WORK INSTRUCTION
Repeat, word for word, each of the records shown below, without their pictures.

EXCERPTED DATA
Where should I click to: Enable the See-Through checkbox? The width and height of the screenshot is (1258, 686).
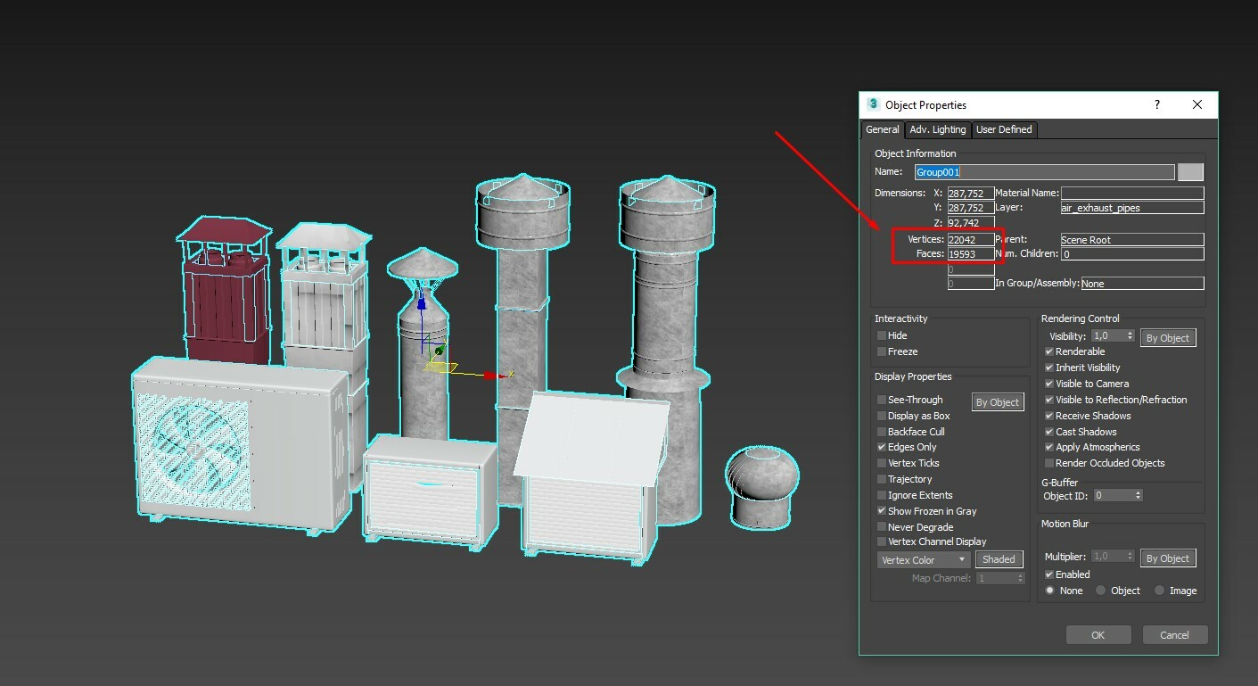882,400
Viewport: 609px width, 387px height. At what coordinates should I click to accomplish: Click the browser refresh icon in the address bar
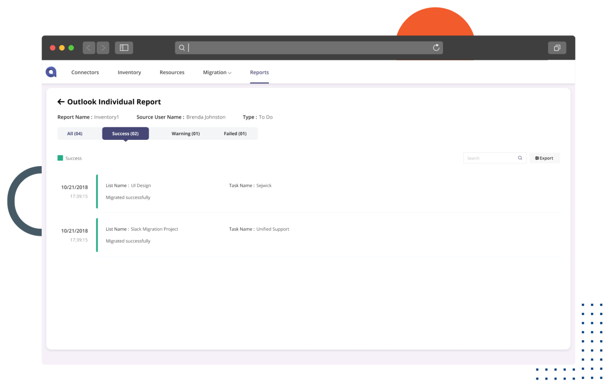click(x=436, y=48)
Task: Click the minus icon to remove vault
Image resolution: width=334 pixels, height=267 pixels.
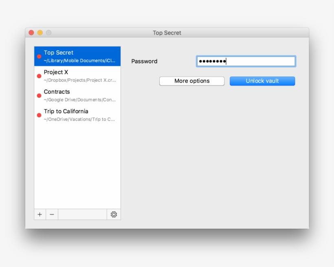Action: 52,214
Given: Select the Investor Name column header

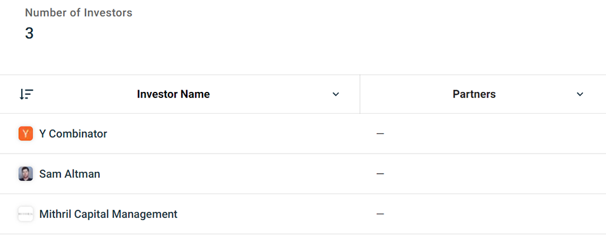Looking at the screenshot, I should pyautogui.click(x=173, y=94).
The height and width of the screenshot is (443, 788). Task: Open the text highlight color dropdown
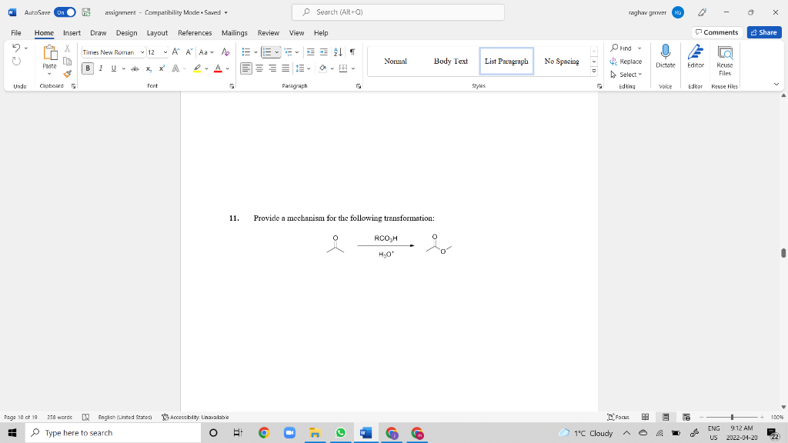(205, 68)
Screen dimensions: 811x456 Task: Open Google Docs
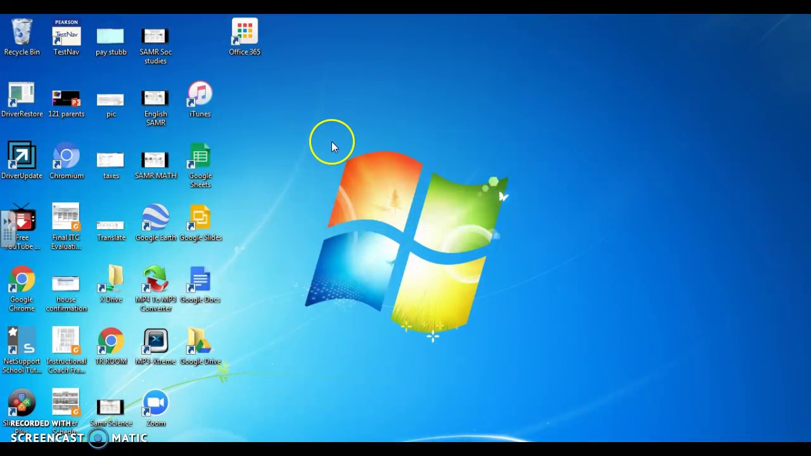tap(200, 281)
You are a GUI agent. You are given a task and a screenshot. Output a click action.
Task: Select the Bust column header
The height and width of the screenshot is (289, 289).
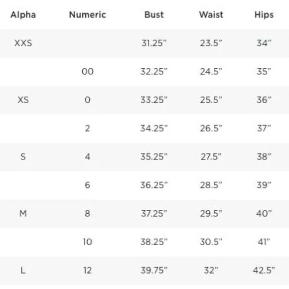pyautogui.click(x=154, y=15)
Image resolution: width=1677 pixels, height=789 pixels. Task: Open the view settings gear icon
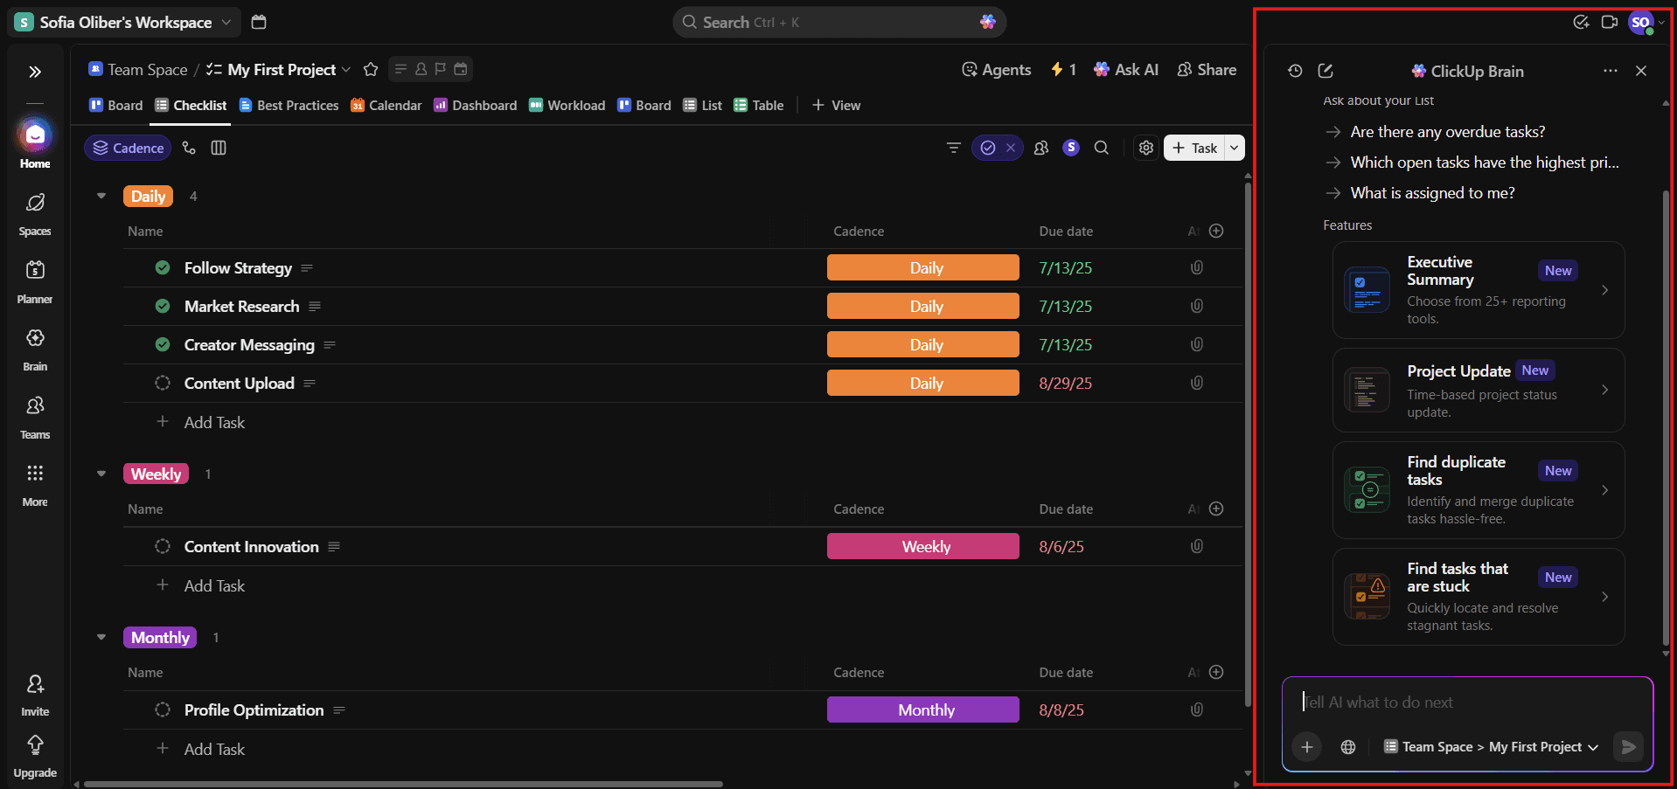(x=1146, y=149)
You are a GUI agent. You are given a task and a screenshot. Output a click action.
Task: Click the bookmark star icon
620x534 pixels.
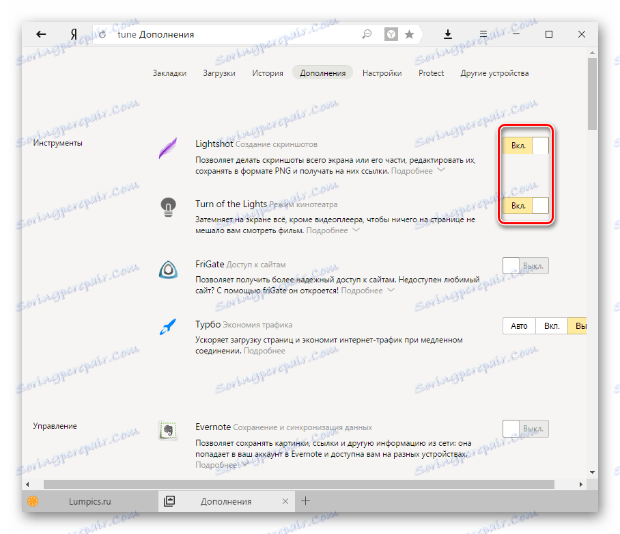coord(409,33)
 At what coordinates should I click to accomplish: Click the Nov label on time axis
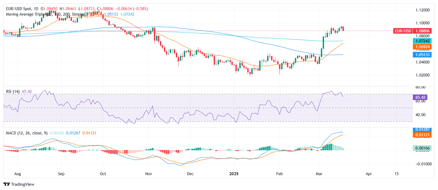pyautogui.click(x=148, y=174)
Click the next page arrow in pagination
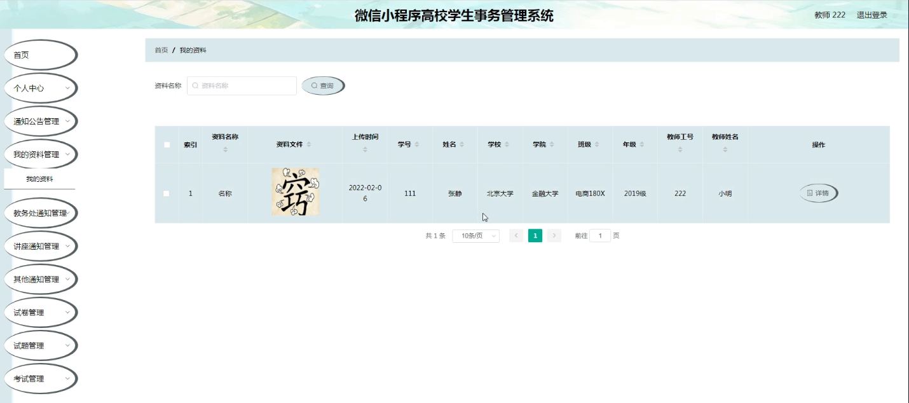This screenshot has height=403, width=909. 554,235
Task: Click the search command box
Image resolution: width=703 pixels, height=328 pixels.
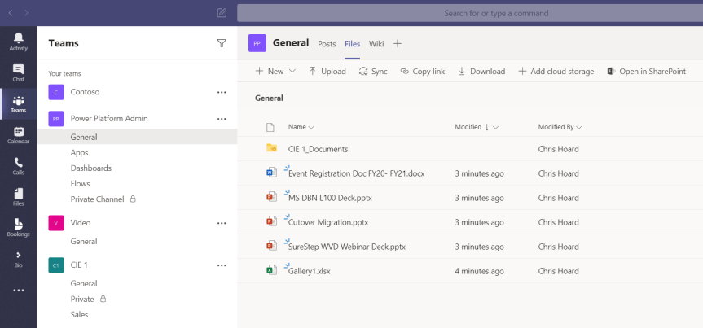Action: tap(469, 13)
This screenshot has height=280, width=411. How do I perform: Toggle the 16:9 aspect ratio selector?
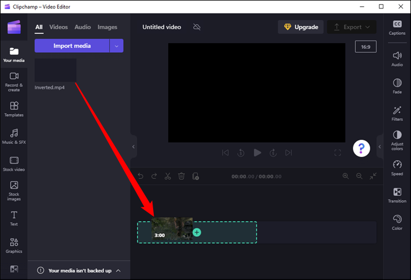pyautogui.click(x=365, y=47)
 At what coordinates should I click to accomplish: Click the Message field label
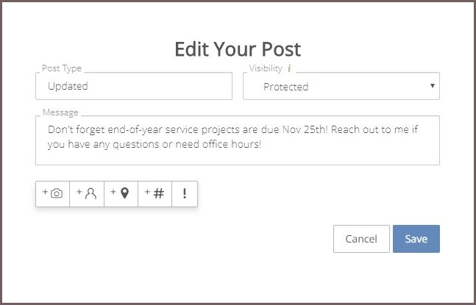click(60, 112)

EXERCISE RESULT
Where should I click to: Enable the See-Through checkbox? The width and height of the screenshot is (1258, 686).
882,400
Viewport: 609px width, 387px height. At what coordinates should I click to accomplish: Click the browser refresh icon in the address bar
click(x=436, y=48)
Task: Click the minus icon to remove vault
Image resolution: width=334 pixels, height=267 pixels.
Action: 52,214
Given: Select the Investor Name column header

Looking at the screenshot, I should pyautogui.click(x=173, y=94).
The height and width of the screenshot is (443, 788). Task: Open the text highlight color dropdown
(205, 68)
Screen dimensions: 811x456 Task: Open Google Docs
tap(200, 281)
You are a GUI agent. You are given a task and a screenshot. Output a click action.
Task: Select the Bust column header
The height and width of the screenshot is (289, 289).
pyautogui.click(x=154, y=15)
Image resolution: width=1677 pixels, height=789 pixels. Task: Open the view settings gear icon
(x=1146, y=149)
You are a GUI agent. You are given a task and a screenshot. Output a click action.
Task: Click the bookmark star icon
620x534 pixels.
coord(409,33)
 At what coordinates should I click to accomplish: Click the Nov label on time axis
pyautogui.click(x=148, y=174)
Click the next page arrow in pagination
This screenshot has height=403, width=909. 554,235
Task: Click the search command box
Image resolution: width=703 pixels, height=328 pixels.
Action: tap(469, 13)
This screenshot has height=280, width=411. How do I perform: Toggle the 16:9 aspect ratio selector?
pyautogui.click(x=365, y=47)
 At what coordinates should I click to accomplish: Click the Message field label
click(60, 112)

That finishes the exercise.